---------- DATA FOR THIS TASK ----------

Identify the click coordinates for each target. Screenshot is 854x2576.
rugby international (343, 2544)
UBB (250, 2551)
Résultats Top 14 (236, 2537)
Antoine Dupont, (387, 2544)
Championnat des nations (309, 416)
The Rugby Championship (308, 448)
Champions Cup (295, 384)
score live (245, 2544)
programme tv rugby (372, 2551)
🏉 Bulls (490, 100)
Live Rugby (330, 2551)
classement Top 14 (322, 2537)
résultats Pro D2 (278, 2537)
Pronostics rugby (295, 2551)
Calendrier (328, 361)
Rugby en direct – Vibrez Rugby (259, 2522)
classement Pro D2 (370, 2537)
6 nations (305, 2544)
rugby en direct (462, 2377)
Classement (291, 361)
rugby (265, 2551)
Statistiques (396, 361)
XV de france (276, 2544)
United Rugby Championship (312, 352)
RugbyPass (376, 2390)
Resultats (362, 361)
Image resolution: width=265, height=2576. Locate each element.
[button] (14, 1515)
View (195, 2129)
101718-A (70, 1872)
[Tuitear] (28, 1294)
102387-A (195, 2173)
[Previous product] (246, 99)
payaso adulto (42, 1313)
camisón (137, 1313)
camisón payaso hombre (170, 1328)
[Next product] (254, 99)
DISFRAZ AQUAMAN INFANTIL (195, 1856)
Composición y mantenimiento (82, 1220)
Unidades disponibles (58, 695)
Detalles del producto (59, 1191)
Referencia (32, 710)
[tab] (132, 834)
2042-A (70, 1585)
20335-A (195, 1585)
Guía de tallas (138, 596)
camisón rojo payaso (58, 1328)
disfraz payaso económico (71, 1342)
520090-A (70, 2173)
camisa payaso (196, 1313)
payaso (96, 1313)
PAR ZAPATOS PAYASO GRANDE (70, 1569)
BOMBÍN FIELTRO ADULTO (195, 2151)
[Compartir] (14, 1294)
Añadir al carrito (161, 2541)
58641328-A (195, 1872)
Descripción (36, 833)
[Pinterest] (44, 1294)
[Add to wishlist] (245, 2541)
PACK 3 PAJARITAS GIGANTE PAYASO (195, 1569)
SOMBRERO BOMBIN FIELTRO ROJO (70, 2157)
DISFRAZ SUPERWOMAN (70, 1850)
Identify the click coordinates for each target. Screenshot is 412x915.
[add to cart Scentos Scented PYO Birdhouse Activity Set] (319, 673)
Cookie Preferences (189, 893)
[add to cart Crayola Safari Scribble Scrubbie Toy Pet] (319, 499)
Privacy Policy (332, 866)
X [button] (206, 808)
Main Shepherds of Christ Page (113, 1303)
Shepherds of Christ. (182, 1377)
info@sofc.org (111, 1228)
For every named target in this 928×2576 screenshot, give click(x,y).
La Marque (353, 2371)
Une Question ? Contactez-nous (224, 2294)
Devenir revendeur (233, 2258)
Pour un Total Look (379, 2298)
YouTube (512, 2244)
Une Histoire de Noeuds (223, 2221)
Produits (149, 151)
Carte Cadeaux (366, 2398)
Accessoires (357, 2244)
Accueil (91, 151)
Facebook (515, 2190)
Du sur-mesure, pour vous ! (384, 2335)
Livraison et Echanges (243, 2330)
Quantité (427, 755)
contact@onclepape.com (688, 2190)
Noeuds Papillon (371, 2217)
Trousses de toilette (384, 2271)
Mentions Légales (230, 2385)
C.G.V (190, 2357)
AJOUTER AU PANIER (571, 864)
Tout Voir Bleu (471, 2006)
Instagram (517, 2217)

----------

Using only the entries above, output the line with "camisón rojo payaso (58, 1328)", the line with "DISFRAZ SUPERWOMAN (70, 1850)", and all lines between them, exactly as they stand.

* **EXERCISE SOLUTION**
camisón rojo payaso (58, 1328)
disfraz payaso económico (71, 1342)
520090-A (70, 2173)
camisa payaso (196, 1313)
payaso (96, 1313)
PAR ZAPATOS PAYASO GRANDE (70, 1569)
BOMBÍN FIELTRO ADULTO (195, 2151)
[Compartir] (14, 1294)
Añadir al carrito (161, 2541)
58641328-A (195, 1872)
Descripción (36, 833)
[Pinterest] (44, 1294)
[Add to wishlist] (245, 2541)
PACK 3 PAJARITAS GIGANTE PAYASO (195, 1569)
SOMBRERO BOMBIN FIELTRO ROJO (70, 2157)
DISFRAZ SUPERWOMAN (70, 1850)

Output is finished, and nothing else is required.